Relatively easy. I cook my pumpkin to convert the starches into sugars for better fermentation and flavor.
This will make 3 gallons:
Clean and quarter a couple nice pie/Halloween pumpkins.
Cook the 8 pumpkin quarters on a cookie sheet with some water covering the bottom, in a 325-degree oven for about 45 minutes, or until fork tender.
(This is the same way I cook acorn squash...)
Once the pumpkin's cooked, scoop the pulp out of the skins and mash it up like you're making a pumpkin pie. You could probably use a handheld immersion blender to make the job easier, too.
This mush goes into the 3-gallon carboy or fermentation bucket, along with 3 pounds of raisins.
Add sugar to bring the specific gravity up to 1.095. I use dark brown sugar for this recipe, and it works out to about 6 lbs total.
Add water to the mix, but only fill to a point well shy of the airlock - or there will be trouble!

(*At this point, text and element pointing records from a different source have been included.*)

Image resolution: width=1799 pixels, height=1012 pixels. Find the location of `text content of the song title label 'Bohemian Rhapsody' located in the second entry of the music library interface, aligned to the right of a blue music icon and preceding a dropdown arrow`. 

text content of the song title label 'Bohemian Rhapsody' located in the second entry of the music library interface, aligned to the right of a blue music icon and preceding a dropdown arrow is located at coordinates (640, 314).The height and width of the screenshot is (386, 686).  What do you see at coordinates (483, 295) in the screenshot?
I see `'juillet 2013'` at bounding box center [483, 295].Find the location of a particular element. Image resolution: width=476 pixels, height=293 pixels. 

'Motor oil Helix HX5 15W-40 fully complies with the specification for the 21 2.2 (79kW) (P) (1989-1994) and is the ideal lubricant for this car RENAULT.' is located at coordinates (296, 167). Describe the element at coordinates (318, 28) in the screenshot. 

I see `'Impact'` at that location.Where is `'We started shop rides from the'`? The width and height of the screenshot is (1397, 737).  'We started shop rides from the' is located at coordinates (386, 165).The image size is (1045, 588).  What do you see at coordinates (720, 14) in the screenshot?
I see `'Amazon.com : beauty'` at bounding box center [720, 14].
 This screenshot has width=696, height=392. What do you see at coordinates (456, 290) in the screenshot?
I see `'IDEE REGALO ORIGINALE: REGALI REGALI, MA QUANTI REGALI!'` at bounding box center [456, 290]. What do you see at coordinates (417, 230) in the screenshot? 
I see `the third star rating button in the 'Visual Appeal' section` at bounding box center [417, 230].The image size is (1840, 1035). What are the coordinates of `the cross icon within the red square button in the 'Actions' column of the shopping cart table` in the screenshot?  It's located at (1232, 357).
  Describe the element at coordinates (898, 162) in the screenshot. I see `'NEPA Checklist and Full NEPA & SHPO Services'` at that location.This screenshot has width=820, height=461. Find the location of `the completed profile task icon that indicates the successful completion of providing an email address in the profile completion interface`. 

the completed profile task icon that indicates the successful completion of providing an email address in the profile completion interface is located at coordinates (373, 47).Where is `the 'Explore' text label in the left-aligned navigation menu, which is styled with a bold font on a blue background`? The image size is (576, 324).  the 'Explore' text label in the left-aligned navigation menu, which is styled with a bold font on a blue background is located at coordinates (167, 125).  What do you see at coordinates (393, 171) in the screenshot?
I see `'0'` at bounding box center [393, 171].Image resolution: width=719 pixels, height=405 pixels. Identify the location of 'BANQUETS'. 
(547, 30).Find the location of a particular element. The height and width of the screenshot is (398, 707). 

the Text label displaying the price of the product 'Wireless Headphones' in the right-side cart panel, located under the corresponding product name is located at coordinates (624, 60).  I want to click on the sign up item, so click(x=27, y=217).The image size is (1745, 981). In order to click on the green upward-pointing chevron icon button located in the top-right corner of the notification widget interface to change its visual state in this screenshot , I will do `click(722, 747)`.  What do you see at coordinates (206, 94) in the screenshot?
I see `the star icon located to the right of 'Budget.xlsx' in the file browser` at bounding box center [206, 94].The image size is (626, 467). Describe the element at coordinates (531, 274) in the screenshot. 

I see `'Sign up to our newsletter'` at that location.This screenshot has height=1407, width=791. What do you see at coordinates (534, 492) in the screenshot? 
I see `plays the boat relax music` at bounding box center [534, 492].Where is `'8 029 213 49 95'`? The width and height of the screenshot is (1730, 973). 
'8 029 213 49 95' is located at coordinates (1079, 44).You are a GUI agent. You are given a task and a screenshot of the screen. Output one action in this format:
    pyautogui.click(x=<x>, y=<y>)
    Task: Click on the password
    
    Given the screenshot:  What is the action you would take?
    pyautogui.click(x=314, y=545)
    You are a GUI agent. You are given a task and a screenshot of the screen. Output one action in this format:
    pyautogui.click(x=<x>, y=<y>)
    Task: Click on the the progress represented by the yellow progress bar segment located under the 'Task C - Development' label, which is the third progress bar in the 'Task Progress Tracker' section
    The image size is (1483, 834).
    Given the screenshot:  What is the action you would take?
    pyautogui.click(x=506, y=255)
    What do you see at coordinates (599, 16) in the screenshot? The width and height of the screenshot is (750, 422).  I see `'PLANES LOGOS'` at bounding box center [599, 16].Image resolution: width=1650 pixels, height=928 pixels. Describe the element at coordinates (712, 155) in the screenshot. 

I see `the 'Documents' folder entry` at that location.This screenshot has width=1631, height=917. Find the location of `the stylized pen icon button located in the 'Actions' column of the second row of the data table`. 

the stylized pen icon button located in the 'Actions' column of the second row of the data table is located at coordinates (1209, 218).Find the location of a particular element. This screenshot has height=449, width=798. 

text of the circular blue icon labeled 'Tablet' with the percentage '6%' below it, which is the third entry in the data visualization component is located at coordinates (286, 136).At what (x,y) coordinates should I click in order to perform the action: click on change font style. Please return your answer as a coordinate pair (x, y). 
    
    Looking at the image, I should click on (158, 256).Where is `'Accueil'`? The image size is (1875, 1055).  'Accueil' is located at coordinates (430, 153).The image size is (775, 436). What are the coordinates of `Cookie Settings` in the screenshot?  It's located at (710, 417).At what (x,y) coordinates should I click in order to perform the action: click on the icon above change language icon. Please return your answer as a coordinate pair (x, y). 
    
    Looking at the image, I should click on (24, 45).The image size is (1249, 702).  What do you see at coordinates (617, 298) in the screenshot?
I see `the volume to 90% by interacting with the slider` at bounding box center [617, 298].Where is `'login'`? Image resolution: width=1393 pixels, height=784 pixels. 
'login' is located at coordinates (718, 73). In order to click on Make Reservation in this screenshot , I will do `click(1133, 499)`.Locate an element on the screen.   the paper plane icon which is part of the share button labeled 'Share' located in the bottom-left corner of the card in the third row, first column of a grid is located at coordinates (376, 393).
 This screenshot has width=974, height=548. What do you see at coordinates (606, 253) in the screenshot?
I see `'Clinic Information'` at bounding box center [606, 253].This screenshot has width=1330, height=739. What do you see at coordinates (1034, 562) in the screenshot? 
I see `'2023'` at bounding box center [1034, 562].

Add yeast nutrients, tannin, acid blend, and one packet of your wine yeast of choice. I use an aggressive Red Star Champagne yeast, but watch that final alcohol level, it can bump 18%!
This will be a vigorous ferment, it'll look alive if you're using a glass carboy or Better Bottle as the pumpkin pulp and raisins circulate around with the CO2 produced.
It will also blow the airlock halfway across the house if you didn't provide enough headspace between the must and airlock.
If your wife's head happens to be at the exact spot where the airborne pumpkin pulp and airlock decide to return to earth, the last thing you want to do is laugh. (Oops)
Stir it up about once a day to feed the yeast and expose all the good stuff to the little fellows. After about a week, the ferment will slow down to just a few airlock bubbles/minute, and it's time to rack out the young wine off the pulp/raisins/dead yeast. Check the SG, and add water to replace lost volume (go ahead and sample!), then let secondary fermentation take over.
Subsequent rackings will occur as you watch it clear and settle over the next 6 months or so. It should be ready to bottle between 9 months to 1 year.
My pumpkin/raisin wine finishes at a medium to dark amber color, thanks to the dark brown sugar and plain raisins I use.
It could be lighter in color if one used white sugar, light brown sugar, or golden raisins.